# Brother GT381 "Halo" Problems



## Ayyitsamy (Jul 28, 2015)

Hi, I am a new brother gt381 owner and having quite a lot of issues with pretreatment, it discolors the shirt with a rectangle stain, specifically orange shirts. I know they say washing it will come off, but that is not an option as I am selling this to customers. I rather not have a tag on it saying for them to wash before selling. Anybody have luck with this or know a way to fix this? Thanks!


----------



## aamaintenance (Aug 3, 2015)

This will happen with all lighter colored shirts. We've tried many pre-treats and they all leave the garment discolored and weakened after printing and heat pressing. Just have to pick which one does it the least for you. We actually dilute our pre-treat 50/50 with distilled water if that helps you any.


----------



## CanarianDrifter (Sep 12, 2012)

I had to wash 25 shirts yesterday due to pretreatment issues. Bellas Peach shirts supplied by customers. After curing the pretreatment the area stayed a tad darker than the rest of the shirts. I was hopping that after cooling off it would go away but it didn't. I decreased the amount of pretreatment and it didn't help much. I took one and steemed the area around the edges and it didn't help either.

§ EXERCISE TASK A
In the forum thread on Brother GT381 halo problems, what does aamaintenance dilute their pretreat with, and in what ratio?
§ EXERCISE TASK B
Rewrite the paragraph beginning "I had to wash 25 shirts yesterday" from the forum thread on Brother GT381 halo problems as a short bulleted list that keeps its main facts.
§ EXERCISE TASK C
Extend the forum thread on Brother GT381 halo problems by writing the next reply after its last post.

§ DATA
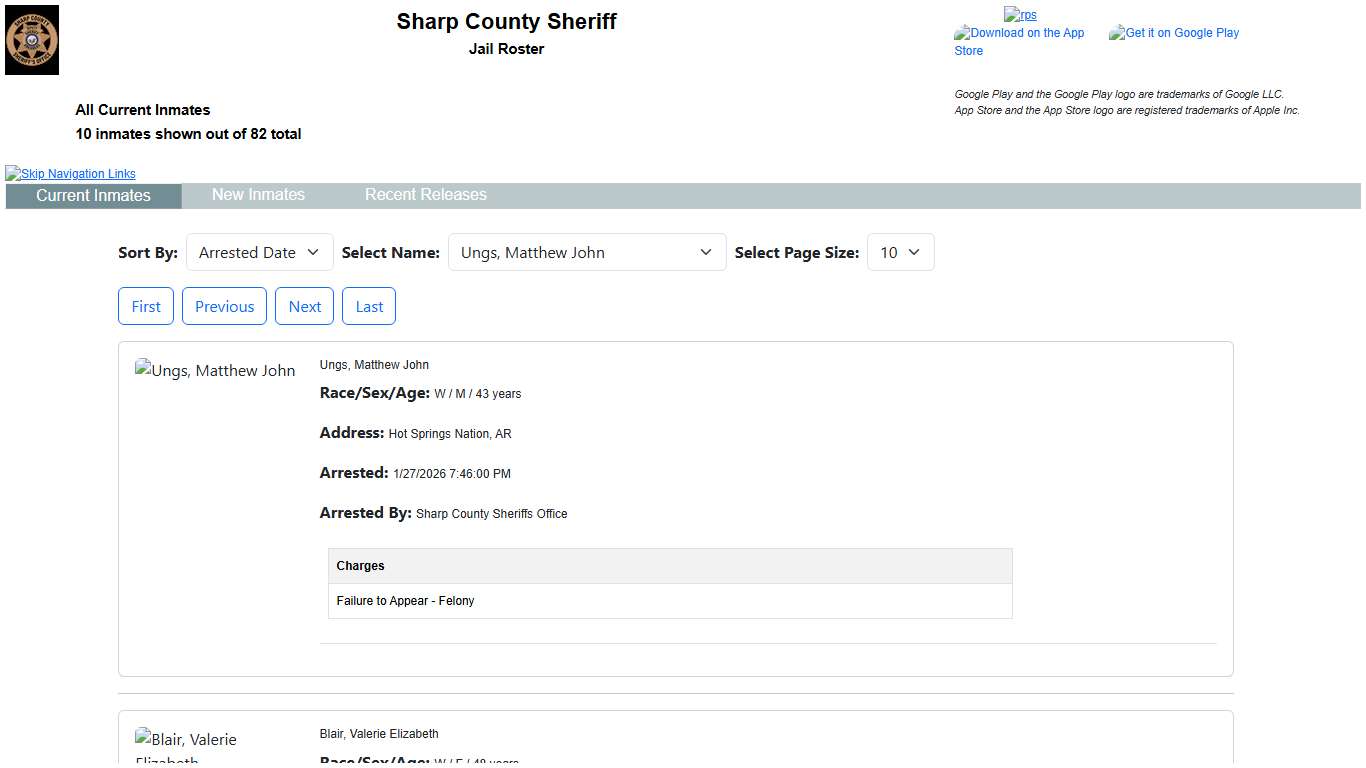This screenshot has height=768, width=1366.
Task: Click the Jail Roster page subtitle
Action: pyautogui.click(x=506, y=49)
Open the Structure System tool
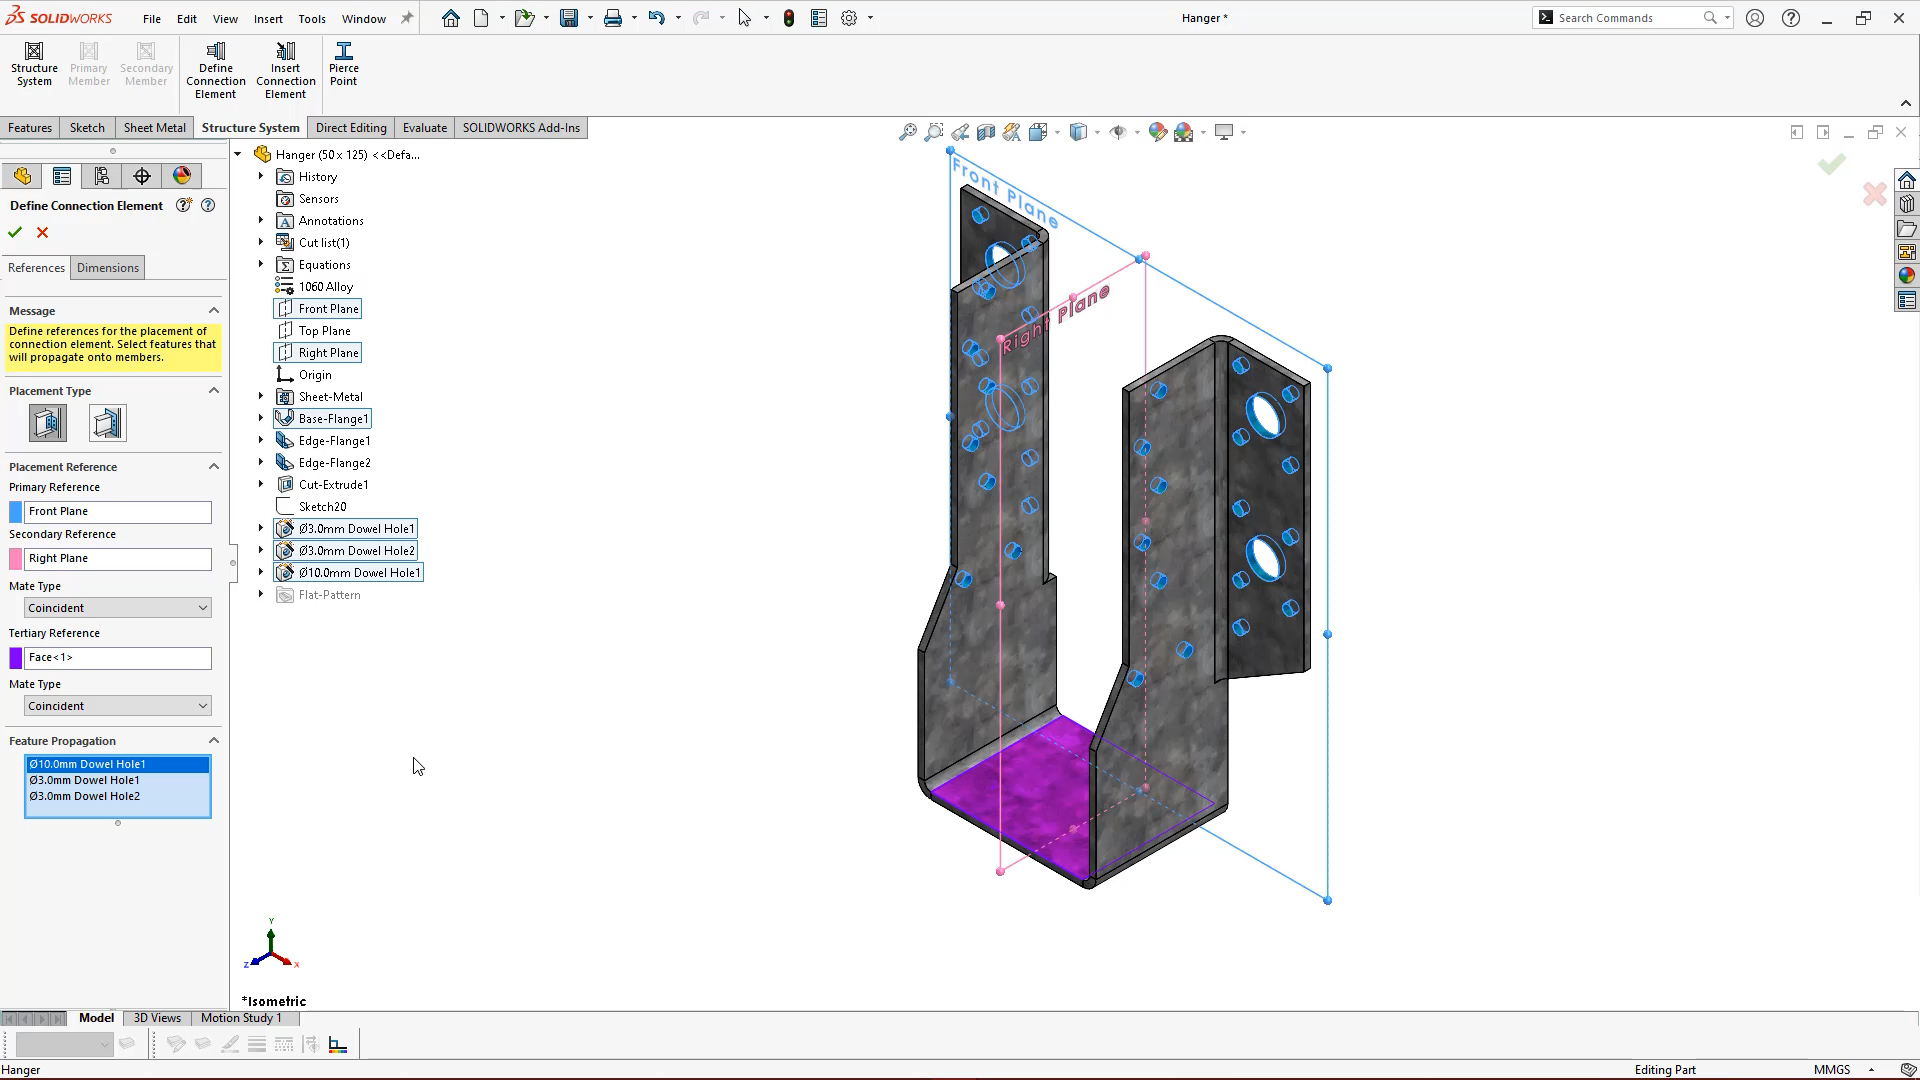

§ OUTPUT A
They dilute it 50/50 with distilled water.

§ OUTPUT B
- Had to wash 25 shirts yesterday because of pretreatment issues.
- The shirts were Bella Peach, supplied by customers.
- After the pretreatment was cured, that area stayed slightly darker than the rest of the shirt.
- The dark area did not fade after the shirts cooled off.
- Using less pretreatment did not help much.
- Steaming the area around the edges of one shirt did not help either.

§ OUTPUT C
I purchased Woolite detergent and fabric softener and washed them on a gentle cycle with cold water and dryer on low temp. It shrank a little but the fabric seems to be undisturbed. I will put them under the heat press for a few seconds to iron them out. Hopefully they will look as good as new.

Most of the customers whom purchase T-shirts for an event gives them right before the event and for each person washing them is out of the question. It would detrimental to your shop to give these t-shirts with these stains even if you put a tags asking the customer to wash before wearing them. you may also have the customer complaint forcing you to discount the garment.

It is a pain to wash the shirts but the alternative would be worse.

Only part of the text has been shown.